Science and law join together to assist in Australian family provision claims
Published 25 Oct 2013
Aside from criminal forensics, the two distinct worlds of law and science have generally refrained from entwining.
However, the many advancements scientists have made in DNA testing and other biological functions are playing a greater role in helping courts around Australia settle inheritance disputes based on family provision claims.
All it may take is a quick cheek swab to determine a person’s lineage and family members. This has certainly caught traction in the family court scene and has been great for paternity testing, but only recently has the scientific development been used in civil proceedings.
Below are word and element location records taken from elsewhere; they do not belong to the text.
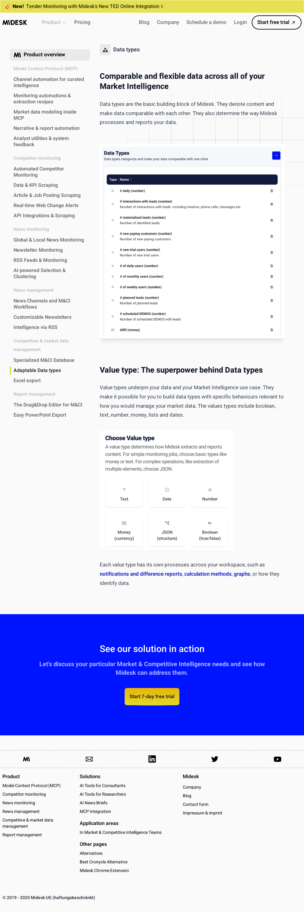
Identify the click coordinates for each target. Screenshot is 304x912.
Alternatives (91, 853)
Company (192, 787)
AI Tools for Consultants (103, 785)
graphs (242, 574)
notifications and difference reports (141, 574)
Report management (22, 835)
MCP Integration (95, 811)
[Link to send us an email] (89, 759)
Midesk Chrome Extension (104, 870)
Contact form (195, 805)
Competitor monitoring (24, 794)
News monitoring (18, 803)
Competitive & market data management (27, 823)
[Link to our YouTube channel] (277, 759)
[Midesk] (14, 22)
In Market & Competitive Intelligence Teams (121, 832)
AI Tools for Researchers (103, 794)
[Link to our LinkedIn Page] (152, 759)
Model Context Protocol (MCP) (31, 785)
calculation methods (208, 574)
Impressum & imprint (202, 813)
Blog (187, 796)
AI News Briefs (93, 803)
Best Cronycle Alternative (103, 862)
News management (21, 811)
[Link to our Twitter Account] (214, 759)
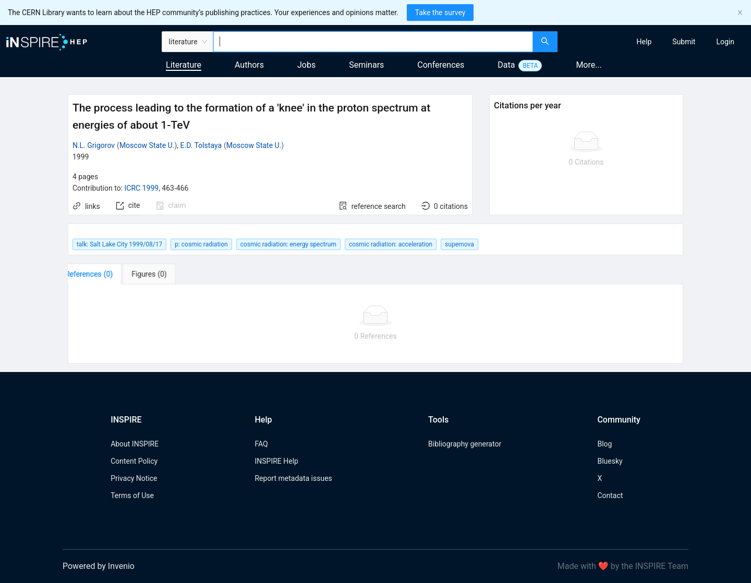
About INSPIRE (135, 444)
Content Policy (134, 461)
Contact (610, 495)
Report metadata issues (293, 478)
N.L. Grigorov (93, 145)
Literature (183, 65)
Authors (249, 65)
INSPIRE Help (276, 461)
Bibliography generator (464, 444)
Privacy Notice (134, 478)
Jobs (306, 65)
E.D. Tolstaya (201, 145)
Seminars (366, 65)
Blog (604, 444)
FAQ (261, 444)
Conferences (440, 65)
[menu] (655, 41)
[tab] (100, 274)
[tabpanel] (375, 324)
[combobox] (373, 41)
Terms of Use (132, 495)
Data (506, 65)
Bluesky (609, 461)
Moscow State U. (147, 145)
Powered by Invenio (99, 566)
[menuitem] (644, 41)
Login (725, 42)
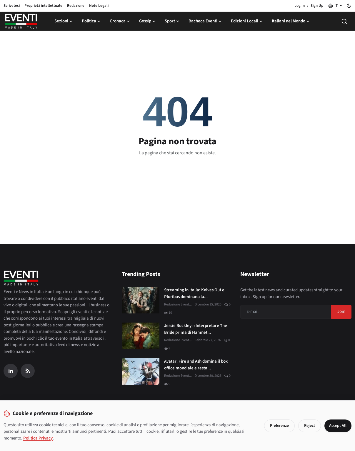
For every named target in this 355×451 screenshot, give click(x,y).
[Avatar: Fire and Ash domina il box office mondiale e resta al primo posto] (140, 371)
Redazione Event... (178, 304)
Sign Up (317, 5)
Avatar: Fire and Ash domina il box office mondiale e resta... (196, 364)
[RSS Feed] (28, 371)
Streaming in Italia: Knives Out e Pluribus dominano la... (194, 293)
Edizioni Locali (247, 21)
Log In (299, 5)
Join (341, 311)
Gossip (147, 21)
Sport (172, 21)
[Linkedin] (11, 371)
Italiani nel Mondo (291, 21)
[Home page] (21, 21)
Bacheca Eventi (206, 21)
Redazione (75, 5)
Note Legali (99, 5)
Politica (91, 21)
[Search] (344, 21)
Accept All (337, 426)
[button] (335, 6)
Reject (307, 426)
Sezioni (64, 21)
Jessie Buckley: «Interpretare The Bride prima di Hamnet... (195, 329)
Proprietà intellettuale (43, 5)
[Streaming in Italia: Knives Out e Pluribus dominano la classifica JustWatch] (140, 300)
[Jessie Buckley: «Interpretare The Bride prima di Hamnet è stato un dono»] (140, 336)
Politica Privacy (38, 438)
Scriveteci (12, 5)
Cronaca (120, 21)
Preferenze (277, 426)
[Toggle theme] (348, 5)
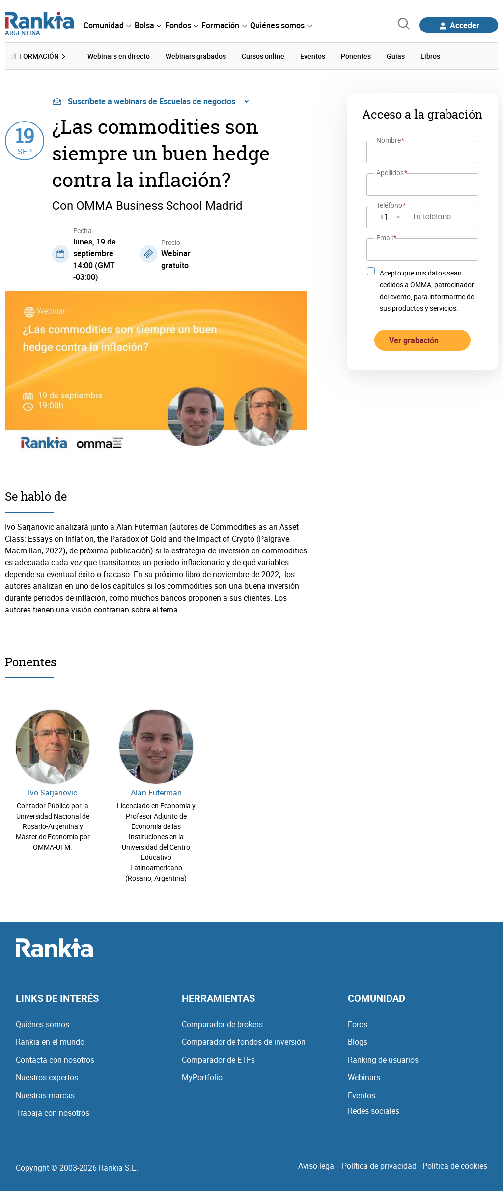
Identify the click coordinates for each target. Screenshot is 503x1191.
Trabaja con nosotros (52, 1112)
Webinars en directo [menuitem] (118, 56)
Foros (357, 1023)
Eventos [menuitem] (312, 56)
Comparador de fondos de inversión (244, 1041)
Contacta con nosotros (55, 1059)
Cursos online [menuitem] (263, 56)
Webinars (364, 1076)
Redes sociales (373, 1110)
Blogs (357, 1041)
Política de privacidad (379, 1165)
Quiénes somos (42, 1023)
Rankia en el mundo (50, 1041)
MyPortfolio (202, 1076)
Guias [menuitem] (396, 56)
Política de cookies (454, 1165)
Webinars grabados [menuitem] (196, 56)
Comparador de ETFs (218, 1059)
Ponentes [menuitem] (356, 56)
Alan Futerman (156, 792)
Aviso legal (317, 1165)
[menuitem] (107, 25)
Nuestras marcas (45, 1094)
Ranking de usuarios (383, 1059)
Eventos (361, 1094)
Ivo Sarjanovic (52, 792)
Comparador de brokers (222, 1023)
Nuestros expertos (47, 1076)
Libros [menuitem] (430, 56)
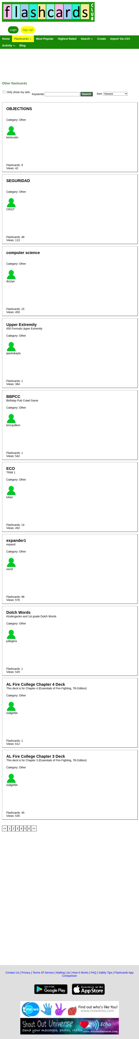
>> (33, 828)
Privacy (26, 972)
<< (4, 828)
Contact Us (12, 972)
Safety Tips (105, 972)
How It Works (80, 972)
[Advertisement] (69, 63)
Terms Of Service (43, 972)
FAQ (93, 972)
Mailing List (63, 972)
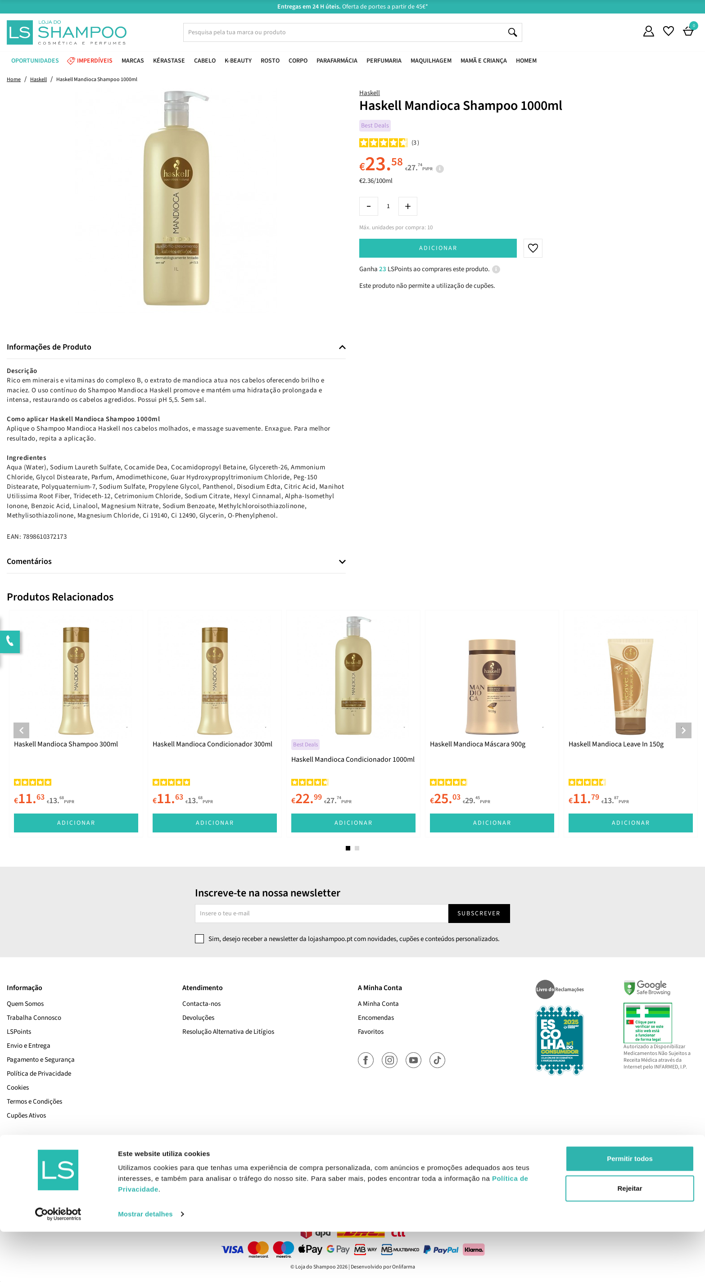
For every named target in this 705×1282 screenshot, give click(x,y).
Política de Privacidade (39, 1073)
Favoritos (371, 1032)
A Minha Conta (378, 1004)
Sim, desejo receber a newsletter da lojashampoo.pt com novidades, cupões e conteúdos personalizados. (354, 939)
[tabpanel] (76, 724)
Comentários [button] (29, 561)
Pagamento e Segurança (41, 1059)
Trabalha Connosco (34, 1018)
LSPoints (19, 1032)
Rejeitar (629, 1238)
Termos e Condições (34, 1101)
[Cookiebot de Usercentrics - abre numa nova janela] (58, 1264)
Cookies (18, 1087)
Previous (21, 730)
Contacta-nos (201, 1004)
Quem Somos (25, 1004)
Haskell (369, 93)
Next (683, 730)
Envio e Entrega (28, 1045)
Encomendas (376, 1018)
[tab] (176, 347)
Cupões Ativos (26, 1115)
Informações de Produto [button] (49, 347)
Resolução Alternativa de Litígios (228, 1032)
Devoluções (198, 1018)
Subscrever (479, 913)
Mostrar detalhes (145, 1264)
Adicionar (438, 248)
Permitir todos (630, 1209)
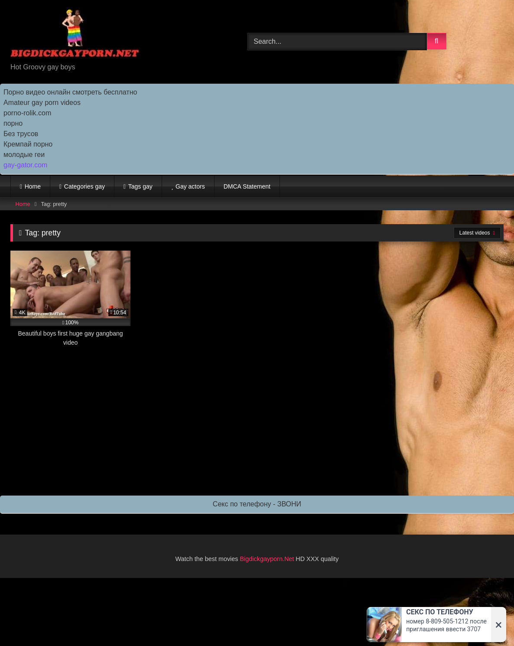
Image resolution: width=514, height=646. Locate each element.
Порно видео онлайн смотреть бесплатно (70, 92)
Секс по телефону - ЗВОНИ (257, 504)
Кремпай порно (27, 144)
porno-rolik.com (27, 113)
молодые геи (24, 154)
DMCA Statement (247, 186)
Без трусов (20, 133)
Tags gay (140, 186)
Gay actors (190, 186)
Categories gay (84, 186)
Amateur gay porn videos (42, 102)
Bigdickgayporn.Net (268, 558)
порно (13, 123)
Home (33, 186)
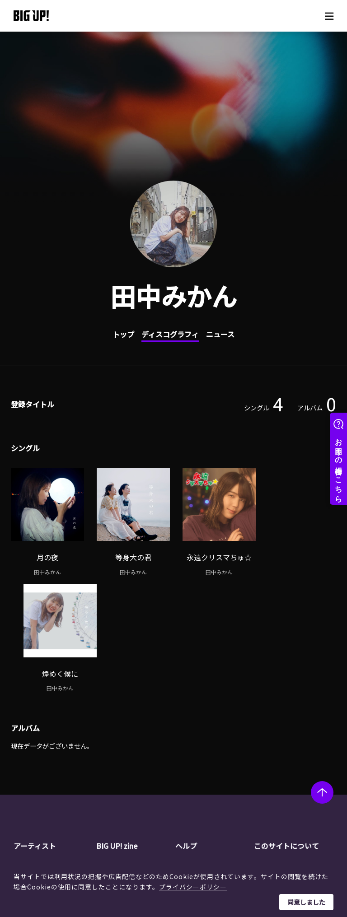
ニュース (220, 334)
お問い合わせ (211, 805)
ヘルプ (186, 729)
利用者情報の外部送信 (301, 782)
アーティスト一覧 (55, 748)
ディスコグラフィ (170, 334)
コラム (122, 759)
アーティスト (35, 729)
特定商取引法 (289, 771)
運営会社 (282, 748)
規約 (198, 782)
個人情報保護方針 (295, 759)
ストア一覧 (207, 759)
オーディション (134, 782)
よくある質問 (211, 771)
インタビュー (131, 771)
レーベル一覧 (49, 759)
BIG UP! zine (118, 729)
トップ (123, 334)
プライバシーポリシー (193, 886)
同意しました (306, 902)
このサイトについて (286, 729)
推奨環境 (204, 794)
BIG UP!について (215, 748)
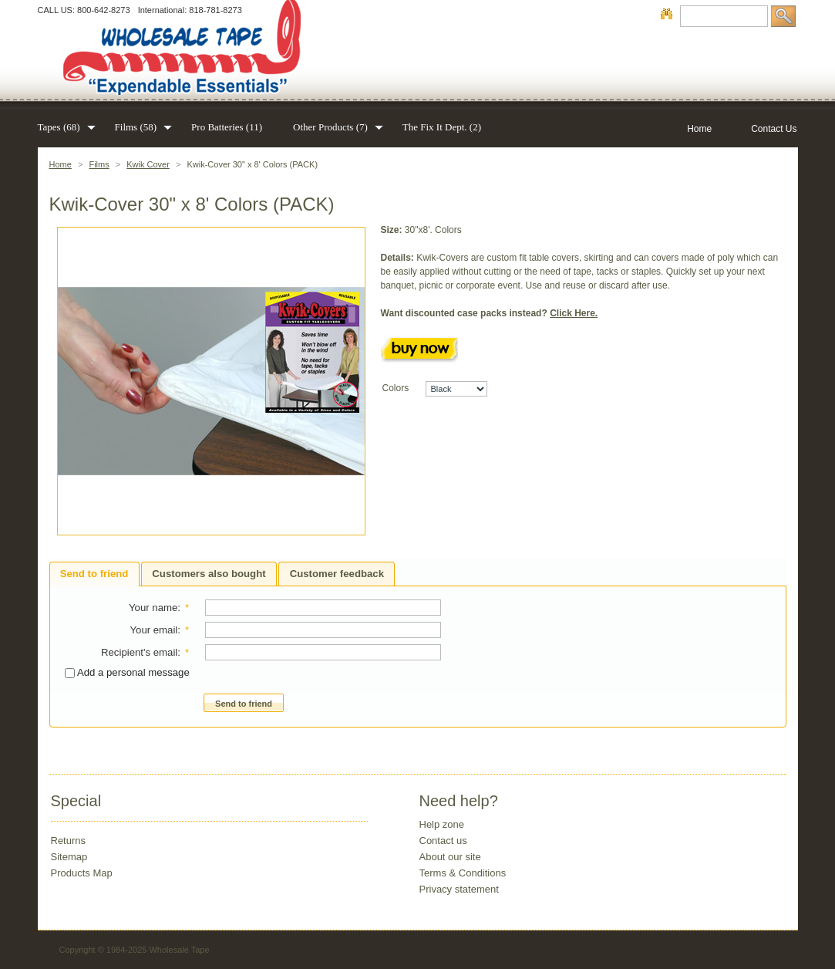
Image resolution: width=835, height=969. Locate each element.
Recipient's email (139, 652)
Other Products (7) (332, 127)
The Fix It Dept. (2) (441, 127)
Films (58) (138, 127)
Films (99, 164)
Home (60, 164)
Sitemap (69, 857)
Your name (153, 607)
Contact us (443, 840)
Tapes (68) (61, 127)
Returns (68, 840)
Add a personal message (127, 672)
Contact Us (773, 128)
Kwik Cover (148, 164)
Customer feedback (337, 573)
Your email (153, 630)
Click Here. (574, 313)
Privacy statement (459, 889)
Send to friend (94, 573)
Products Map (82, 873)
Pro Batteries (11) (226, 127)
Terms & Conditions (463, 873)
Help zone (442, 824)
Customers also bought (208, 573)
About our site (450, 857)
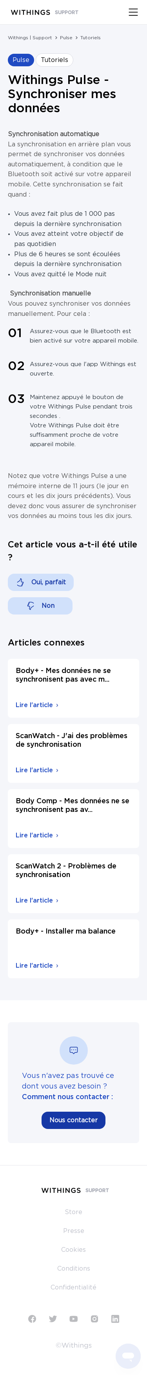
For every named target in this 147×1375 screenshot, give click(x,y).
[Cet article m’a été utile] (41, 582)
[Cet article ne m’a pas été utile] (40, 606)
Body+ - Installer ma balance (66, 931)
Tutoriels (90, 37)
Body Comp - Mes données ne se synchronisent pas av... (72, 805)
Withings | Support (30, 37)
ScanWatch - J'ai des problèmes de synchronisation (71, 740)
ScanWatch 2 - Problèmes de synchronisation (66, 871)
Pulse (66, 37)
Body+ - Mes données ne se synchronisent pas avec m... (63, 675)
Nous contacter (73, 1120)
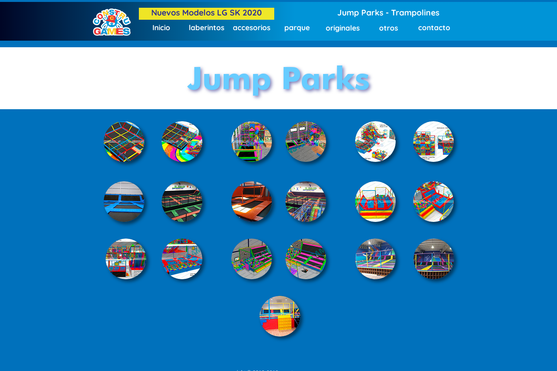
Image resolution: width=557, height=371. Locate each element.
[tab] (124, 141)
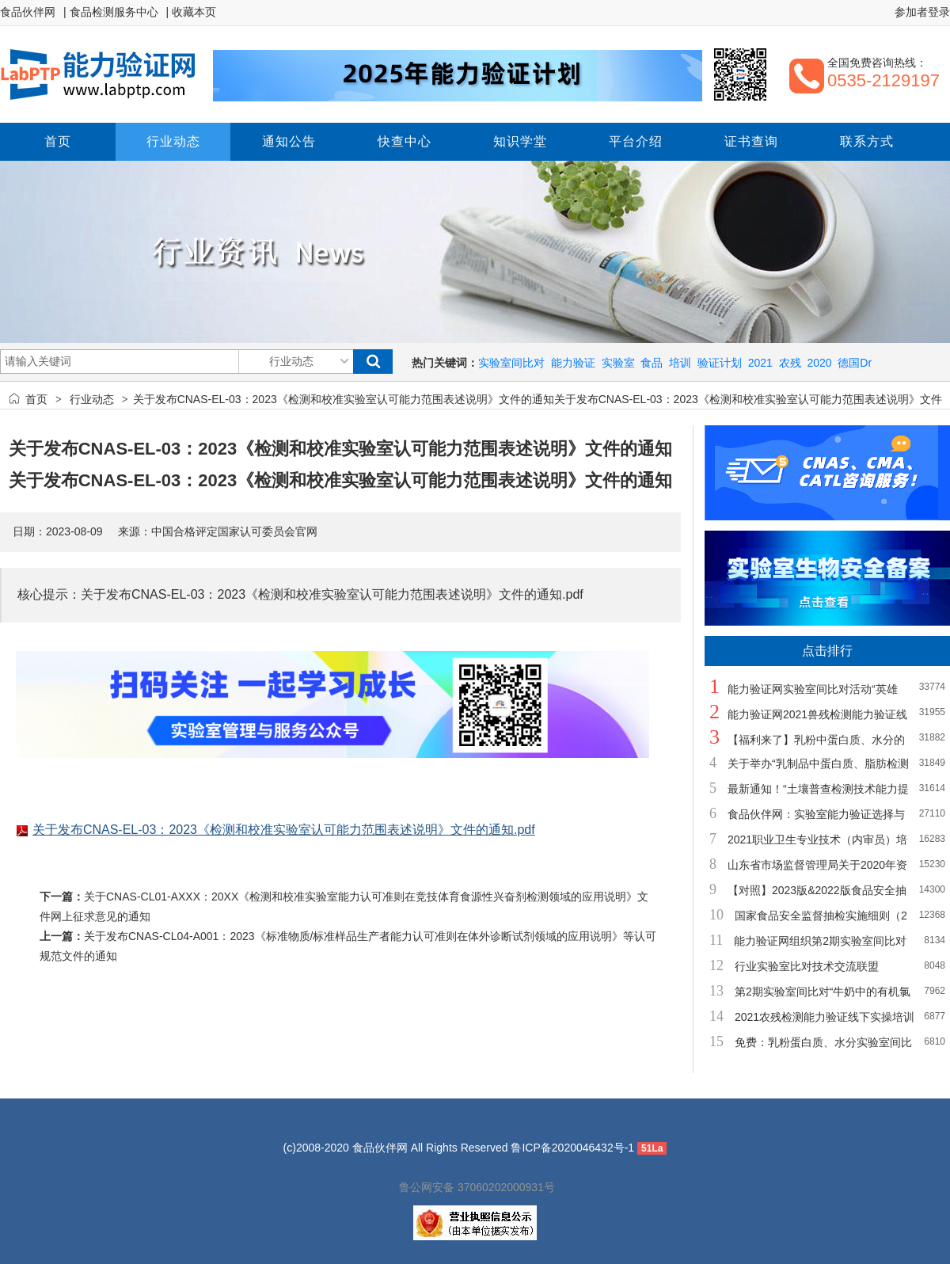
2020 (819, 362)
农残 (790, 362)
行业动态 (92, 399)
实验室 (618, 362)
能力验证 (573, 362)
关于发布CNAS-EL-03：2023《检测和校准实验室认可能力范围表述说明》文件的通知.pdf (283, 829)
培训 (680, 362)
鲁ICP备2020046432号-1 (572, 1147)
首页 (36, 399)
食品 (651, 362)
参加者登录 (922, 12)
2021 (760, 362)
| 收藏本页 (191, 12)
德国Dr (855, 362)
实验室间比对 (511, 362)
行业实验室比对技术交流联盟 (807, 966)
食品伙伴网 (27, 12)
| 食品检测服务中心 (110, 12)
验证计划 (719, 362)
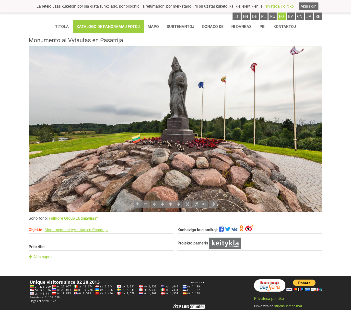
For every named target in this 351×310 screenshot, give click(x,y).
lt (236, 16)
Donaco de (212, 26)
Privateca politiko (269, 298)
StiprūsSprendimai (288, 306)
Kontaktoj (284, 26)
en (245, 16)
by (290, 16)
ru (272, 16)
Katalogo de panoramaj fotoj (108, 26)
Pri (262, 26)
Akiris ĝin (308, 6)
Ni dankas (241, 26)
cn (299, 16)
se (318, 16)
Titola (62, 26)
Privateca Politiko (279, 6)
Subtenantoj (180, 26)
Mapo (153, 26)
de (254, 16)
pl (263, 16)
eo (281, 16)
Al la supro (40, 257)
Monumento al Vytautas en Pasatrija (76, 230)
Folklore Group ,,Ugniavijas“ (73, 218)
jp (308, 16)
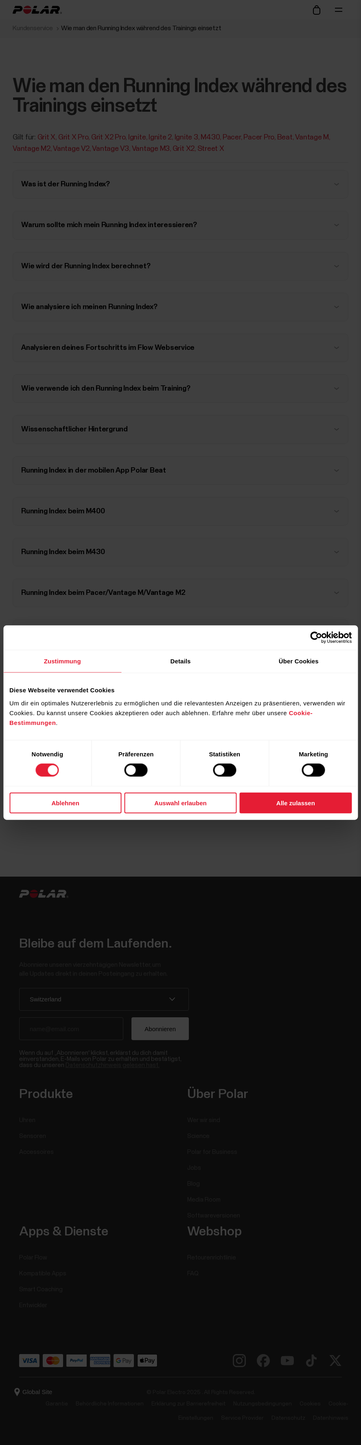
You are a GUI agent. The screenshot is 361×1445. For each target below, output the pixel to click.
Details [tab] (181, 661)
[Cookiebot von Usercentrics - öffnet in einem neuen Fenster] (316, 638)
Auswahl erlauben (180, 802)
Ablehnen (65, 802)
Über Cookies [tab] (299, 661)
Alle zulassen (295, 802)
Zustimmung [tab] (62, 661)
This may include claims made against deceased estate holders. One of these simple tests could be used to help courts determine cases based on the Family Provision Act.
However, the provisions that must be applied when looking for DNA testing in a Family Provision Act case differ from state to state, so it’s important to know what these are. For example, in Western Australia, there are four relevant provisions anyone looking to file a family provision claim should be familiar with.
The rise of DNA testing in family provision claims
The first provision states if there is an intestacy, the only people who can file a family provision claim are any children of the deceased who can either establish “to the reasonable satisfaction of the court” that they are in fact the deceased’s child, or parentage of the child was accepted by the deceased.
The second states that if a will was drawn, the requests of the document should reflect the wording of the first provision.
Third, the court will look into the physical and mental condition of anyone who files a claim, which could result in an ordered medical exam.
The final provision states that the Supreme Court can make any orders under Order 1 Rule 3A.
In one family provision claim that used DNA testing to come to a conclusion, a court ordered a mother and child to submit to testing because it needed the best scientific data available to make a decision.
“Why should the court decide a case on the less perfect evidence, when the better evidence can be obtained relatively cheaply and speedily (and) an order for DNA may very well achieve the settlement of this case?” the presiding judge wrote.
Scientific progress has made it easier than ever for contesting wills lawyers to dispute cases that can be solved with DNA data.